I have encountered some interesting conversations over the last few weeks in all corners of the world: from the U.S., to Europe, to Bangalore, on to Hong Kong, and even Thailand. Across different industries, everyone seems to be talking about one thing: globalization of the workforce. This does not strictly refer to corporate expansion but also to individuals wishing to be able to work remotely from global locations.

There is an emerging trend and expectation that, with technology being what it is, an individual should be able to work in different places throughout the world and not just the company’s brick and mortar office. (And no, not just with millennials! With other workforce generations as well). Aires has seen increasing requests from our customers for guidance on this topic. For instance, how does one accommodate a top-tier employing wishing to work from the Bahamas or Myanmar? Many times, the employee requests remote locations to fulfill their idea of the best experience. The problem? Sometimes, they neglect to notify their company of the move.

 “Stealth expats” (employees who move to another country and work remotely without informing their global mobility team) can create personal income tax and social security tax liabilities in addition to potential corporate tax exposure. To help mitigate this risk, we recommend periodic communications from global mobility or Human Resources to the entire employee population highlighting potential tax risks related to working remotely from another country. To put it simply, “don’t go until you get the go-ahead!”

So, what’s a leading innovative company to do? It seems the increasing expectation is that the Global Mobility/ Human Resources will have the answer and take care of it. The immediate considerations are along the lines of compliance and cost, while keeping in mind the need to attract, maintain, and develop the right talent for the business. In the past, it may have simple refusal to meet needs if not in policy, but today that doesn’t work with individual expectations and the heavy demands of the business to have the right talent in place. Aires spoke with Global Tax Network (GTN) to summarize the main needs for expanding your remote workforce. Here are some of our key takeaways, below.

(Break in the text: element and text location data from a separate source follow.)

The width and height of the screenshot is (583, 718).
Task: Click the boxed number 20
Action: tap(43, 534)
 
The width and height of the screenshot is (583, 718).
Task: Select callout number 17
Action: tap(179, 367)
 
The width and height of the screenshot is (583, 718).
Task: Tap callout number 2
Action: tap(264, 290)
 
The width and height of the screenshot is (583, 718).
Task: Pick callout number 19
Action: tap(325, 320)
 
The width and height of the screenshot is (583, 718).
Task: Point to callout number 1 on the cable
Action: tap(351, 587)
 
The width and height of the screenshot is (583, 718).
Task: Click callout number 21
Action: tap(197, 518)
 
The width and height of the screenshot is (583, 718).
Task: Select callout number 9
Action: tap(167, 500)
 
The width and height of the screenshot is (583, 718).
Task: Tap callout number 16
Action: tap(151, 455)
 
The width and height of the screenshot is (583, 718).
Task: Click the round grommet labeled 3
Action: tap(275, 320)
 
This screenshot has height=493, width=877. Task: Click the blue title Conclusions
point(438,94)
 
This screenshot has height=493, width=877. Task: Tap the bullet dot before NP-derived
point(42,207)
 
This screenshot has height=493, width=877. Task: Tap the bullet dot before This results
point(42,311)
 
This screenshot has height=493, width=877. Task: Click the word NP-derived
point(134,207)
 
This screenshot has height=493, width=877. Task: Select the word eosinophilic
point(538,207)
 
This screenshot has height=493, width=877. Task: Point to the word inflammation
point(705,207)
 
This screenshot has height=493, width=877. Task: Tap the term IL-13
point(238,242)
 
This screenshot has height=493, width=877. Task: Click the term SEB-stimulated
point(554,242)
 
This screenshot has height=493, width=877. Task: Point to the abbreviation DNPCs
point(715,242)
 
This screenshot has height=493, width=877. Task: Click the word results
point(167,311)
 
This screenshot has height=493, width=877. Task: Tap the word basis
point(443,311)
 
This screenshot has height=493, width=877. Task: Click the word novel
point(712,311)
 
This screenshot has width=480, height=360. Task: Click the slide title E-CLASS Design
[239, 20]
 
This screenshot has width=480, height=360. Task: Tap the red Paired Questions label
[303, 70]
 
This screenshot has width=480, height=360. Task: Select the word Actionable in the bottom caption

  1. Use a partner in your supply chain locally or global mobility partner to employ and pay the person and provide immigration or work permit if necessary. Payroll considerations should be considered when establishing remote employment (e.g., home/host country split). Additionally, a back to back contract should be in place for total employment cost, plus any administration fees, and for the hire of services (employee). Some contracts may also include a desk and communications (e.g., phone, internet). Contractual items must include the notice period and cover all of the local labor law costs.
  1. Employ a company to set up a minimal corporate entity in conjunction with your Mobility provider to run payroll and immigration locally for the person (e.g., https://velocityglobal.com).
  1. Large corporations often put their “Balance Sheet Expatriates” onto a Global Contract based in a specific host country. They then employ and deploy these “Foreign Staff” wherever they need them. They are very often paid in home country or home /host split with a local Cost of Living Allowance in the host country; however, they are still subject to Immigration which is often done by a corporate subsidiary in the host country. It is worth noting that we recommend consulting a tax advisor to find the best country / contracts combination.
  1. Buy citizenship. In some countries, (especially tax havens like the Bahamas and British Virgin Islands), individuals may purchase citizenship. This way the company does not have to carry the burden and expenses of that lifestyle choice. The employee can live where they choose while still remain employed contractually.
  1. Many of the employees requesting flexible and remote work may have a local partner or spouse which may give another route into citizenship and the right to work. Payment to this employee could be made through a third party in country or via the corporate headquarters with previous considerations in mind.

With whichever options are used, it is important to keep in mind the costs associated while creating the offer package for hire. Remote work is not ideal for a company’s entire workforce, but these do provide solutions to successfully keep critical and strategic hires within the company when they require certain flexibilities. It is important to consult an expert and take these factors into consideration when expanding workforces worldwide.